Should you choose to venture online - whether using a Virtual Pro or not - it's as robust as it was last year, although there's room for improvement. You still can't select your team's line-up and formation before being paired with another player, for example, which usually adds a couple of minutes' set-up to any encounter. With few people playing online before release, it's not possible to gauge how well new features like Virtual Pro integrate into Pro Club mode, sadly, and it's also important to note that EA doesn't have a spotless record fixing exploits, despite FIFA's vast popularity, although with any luck the improved core gameplay will prove less vulnerable to things like last year's Custom Tactics mischief. One good bit of news is that Be A Pro matches can now be set to have five human players rather than 10, so you can use an AI defence.
The third pillar of FIFA, if you like, behind Exhibition and online ranked matches, is Manager Mode, and FIFA 10 had promised to finally show it some love, although EA's ambition to achieve a base level of authenticity will have to wait at least another year. With my first 2009/10 season as Liverpool barely six games old, Manchester United were rooted to the bottom of the Premiership and I'd re-signed Xabi Alonso from Real Madrid in the same window Rafa Benitez sold him (I was perfectly happy with both scenarios, naturally, but it's not very realistic). Exotic, completely ridiculous signings (Fabregas to Fulham!) are less prevalent, and there's better menuing, but there's still a long road ahead for EA's designers.
The Set-Piece Creator, accessible through the back-button menu in Arena, is also a bit of a work-in-progress. You select a section of the pitch near the opposing goal and can record elaborate routines involving multiple runners, but your plans are often upset by the fact you seldom earn a free-kick in the exact position you planned for.
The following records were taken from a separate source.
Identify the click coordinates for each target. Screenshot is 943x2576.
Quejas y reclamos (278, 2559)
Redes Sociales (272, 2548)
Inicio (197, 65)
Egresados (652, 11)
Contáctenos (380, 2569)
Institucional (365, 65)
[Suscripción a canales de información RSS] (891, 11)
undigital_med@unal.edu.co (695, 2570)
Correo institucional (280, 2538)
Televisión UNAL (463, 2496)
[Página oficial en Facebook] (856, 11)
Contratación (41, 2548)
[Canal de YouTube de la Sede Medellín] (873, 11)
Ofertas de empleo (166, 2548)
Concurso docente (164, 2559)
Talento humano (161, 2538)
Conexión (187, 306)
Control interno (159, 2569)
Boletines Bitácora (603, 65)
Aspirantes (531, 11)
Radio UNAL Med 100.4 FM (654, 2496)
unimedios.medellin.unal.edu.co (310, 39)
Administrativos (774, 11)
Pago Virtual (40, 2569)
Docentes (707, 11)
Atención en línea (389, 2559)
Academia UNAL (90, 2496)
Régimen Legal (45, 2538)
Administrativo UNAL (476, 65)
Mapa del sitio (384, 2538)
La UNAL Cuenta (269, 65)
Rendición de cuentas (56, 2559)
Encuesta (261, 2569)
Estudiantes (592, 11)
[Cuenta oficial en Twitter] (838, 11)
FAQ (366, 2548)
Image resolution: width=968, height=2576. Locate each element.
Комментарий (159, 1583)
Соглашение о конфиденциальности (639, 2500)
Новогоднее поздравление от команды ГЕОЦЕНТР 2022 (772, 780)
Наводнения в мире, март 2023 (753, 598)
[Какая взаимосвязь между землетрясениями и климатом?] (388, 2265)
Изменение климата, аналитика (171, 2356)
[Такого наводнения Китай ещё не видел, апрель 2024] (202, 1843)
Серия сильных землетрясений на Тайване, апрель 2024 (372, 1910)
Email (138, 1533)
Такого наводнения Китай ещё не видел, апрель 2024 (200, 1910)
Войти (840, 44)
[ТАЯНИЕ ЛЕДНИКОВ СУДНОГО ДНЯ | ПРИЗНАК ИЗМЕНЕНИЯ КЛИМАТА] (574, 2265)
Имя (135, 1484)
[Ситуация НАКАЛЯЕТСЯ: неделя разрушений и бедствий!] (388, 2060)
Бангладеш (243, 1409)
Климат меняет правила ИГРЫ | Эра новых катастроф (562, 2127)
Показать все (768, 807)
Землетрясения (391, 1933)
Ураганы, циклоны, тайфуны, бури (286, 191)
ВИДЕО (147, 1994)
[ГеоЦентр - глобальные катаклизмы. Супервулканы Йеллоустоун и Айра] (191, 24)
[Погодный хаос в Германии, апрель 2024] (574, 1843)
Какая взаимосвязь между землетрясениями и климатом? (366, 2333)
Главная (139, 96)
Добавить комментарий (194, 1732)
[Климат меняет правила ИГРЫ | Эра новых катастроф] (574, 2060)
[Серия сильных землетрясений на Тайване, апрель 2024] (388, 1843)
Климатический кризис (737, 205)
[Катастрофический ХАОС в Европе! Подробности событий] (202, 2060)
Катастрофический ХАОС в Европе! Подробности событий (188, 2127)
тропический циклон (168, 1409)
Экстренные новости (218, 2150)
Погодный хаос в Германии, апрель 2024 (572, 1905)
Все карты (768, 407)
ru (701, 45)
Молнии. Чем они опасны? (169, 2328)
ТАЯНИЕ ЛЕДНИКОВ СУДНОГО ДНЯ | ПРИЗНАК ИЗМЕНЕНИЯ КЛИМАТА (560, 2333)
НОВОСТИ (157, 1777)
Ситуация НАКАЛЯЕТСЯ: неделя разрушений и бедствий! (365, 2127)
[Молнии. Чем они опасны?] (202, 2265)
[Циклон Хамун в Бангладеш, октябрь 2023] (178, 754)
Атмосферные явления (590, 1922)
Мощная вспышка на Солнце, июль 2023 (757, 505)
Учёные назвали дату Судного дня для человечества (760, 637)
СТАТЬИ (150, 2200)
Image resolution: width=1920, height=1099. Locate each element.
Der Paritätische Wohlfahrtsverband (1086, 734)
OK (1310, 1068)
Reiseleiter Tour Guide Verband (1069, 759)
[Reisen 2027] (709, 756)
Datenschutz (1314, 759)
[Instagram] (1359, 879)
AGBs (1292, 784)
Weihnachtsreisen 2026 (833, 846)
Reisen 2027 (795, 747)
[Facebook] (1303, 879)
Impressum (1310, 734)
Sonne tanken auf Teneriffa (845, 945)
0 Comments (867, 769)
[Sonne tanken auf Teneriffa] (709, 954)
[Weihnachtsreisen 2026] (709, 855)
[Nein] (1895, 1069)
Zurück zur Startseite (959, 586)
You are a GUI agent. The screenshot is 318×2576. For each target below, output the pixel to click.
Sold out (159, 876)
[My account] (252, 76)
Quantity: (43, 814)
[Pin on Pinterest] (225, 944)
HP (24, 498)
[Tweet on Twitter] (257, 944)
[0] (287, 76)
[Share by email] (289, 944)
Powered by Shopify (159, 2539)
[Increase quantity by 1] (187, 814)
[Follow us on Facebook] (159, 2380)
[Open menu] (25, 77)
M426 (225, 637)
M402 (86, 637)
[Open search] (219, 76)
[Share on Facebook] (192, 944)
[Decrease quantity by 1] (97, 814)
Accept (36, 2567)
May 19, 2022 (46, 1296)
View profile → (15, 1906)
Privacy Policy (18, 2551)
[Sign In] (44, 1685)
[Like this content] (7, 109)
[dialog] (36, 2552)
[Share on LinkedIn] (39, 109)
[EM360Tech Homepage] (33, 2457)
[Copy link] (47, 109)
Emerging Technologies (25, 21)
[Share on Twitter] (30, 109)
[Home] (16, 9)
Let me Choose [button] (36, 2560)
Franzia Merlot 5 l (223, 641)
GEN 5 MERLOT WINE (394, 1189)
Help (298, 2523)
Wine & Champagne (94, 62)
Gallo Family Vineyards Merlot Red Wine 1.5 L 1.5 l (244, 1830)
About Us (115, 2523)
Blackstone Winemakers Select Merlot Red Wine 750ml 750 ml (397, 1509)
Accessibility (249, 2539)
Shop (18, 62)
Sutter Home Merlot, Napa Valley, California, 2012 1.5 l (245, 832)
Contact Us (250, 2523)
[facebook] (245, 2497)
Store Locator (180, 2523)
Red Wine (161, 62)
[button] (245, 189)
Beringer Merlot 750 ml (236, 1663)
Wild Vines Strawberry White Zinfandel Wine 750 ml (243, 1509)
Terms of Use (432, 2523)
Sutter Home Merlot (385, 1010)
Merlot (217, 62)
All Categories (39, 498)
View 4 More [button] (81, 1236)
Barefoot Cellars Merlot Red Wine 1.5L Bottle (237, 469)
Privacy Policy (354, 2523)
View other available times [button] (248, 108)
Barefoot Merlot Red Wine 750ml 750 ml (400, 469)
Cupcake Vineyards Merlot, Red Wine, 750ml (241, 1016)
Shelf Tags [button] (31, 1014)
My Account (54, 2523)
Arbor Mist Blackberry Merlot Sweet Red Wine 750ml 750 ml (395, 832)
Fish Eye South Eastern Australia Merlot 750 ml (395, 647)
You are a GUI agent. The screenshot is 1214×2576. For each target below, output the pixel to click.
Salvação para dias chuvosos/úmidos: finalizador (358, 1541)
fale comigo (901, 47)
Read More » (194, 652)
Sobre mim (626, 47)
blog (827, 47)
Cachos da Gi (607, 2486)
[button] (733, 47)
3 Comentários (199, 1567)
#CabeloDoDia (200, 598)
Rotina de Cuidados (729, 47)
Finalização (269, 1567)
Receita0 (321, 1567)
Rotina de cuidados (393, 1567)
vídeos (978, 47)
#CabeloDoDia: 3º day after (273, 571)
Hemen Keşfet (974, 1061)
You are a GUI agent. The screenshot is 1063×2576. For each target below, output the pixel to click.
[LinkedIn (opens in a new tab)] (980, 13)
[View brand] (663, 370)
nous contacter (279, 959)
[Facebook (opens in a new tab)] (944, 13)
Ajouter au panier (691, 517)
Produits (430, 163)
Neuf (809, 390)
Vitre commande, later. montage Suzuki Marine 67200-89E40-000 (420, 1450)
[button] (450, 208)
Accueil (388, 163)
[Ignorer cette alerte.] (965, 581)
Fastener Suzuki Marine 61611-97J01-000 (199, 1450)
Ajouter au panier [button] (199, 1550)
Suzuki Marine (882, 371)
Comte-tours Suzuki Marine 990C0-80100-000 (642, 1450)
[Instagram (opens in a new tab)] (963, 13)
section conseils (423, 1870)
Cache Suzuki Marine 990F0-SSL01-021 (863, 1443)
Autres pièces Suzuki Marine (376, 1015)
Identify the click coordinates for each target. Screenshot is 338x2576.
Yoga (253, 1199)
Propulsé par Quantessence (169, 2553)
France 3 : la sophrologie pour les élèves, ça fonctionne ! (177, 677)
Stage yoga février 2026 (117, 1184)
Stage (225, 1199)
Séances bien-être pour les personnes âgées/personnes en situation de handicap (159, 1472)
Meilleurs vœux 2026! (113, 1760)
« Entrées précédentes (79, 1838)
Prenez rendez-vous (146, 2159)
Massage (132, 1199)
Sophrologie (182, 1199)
Moving even a few feet away can upset timings and positions, and while defensive players adapt, your colleagues generally don't.
What's more, AI-controlled teams are still a bit too risk-averse for my liking - you'll never get Rio Ferdinand trying to scoop the ball over a Manchester City striker in the last minute, even though recent form suggests he might try it once in a blue moon. And as with every football game ever, there are a few patterns starting to emerge (the ball hits the post less often, thank goodness, but chip shots which the keeper tips round the post are a prominent fixture), and legacy issues familiar to football game fans still linger, like buffered button-presses punting the ball away just when you really need to keep it.
There's more for EA Canada to do, in other words. There can always be a greater variety of outcomes to any given situation, control can always be tighter and more agile, with greater degrees of flexibility, and the holy grail of a believable football season using real clubs and players, with just the right level of unpredictability, is still a ways off. But, having convincingly overtaken its main rival last year, FIFA 10 nevertheless consolidates its lead with great authority. Last year, I said FIFA feels like football, rewards football, and punishes football for football reasons. The difference between FIFA 09 and FIFA 10 is that the latter knows exactly where the former fell short of that, and makes up the distance in almost every case.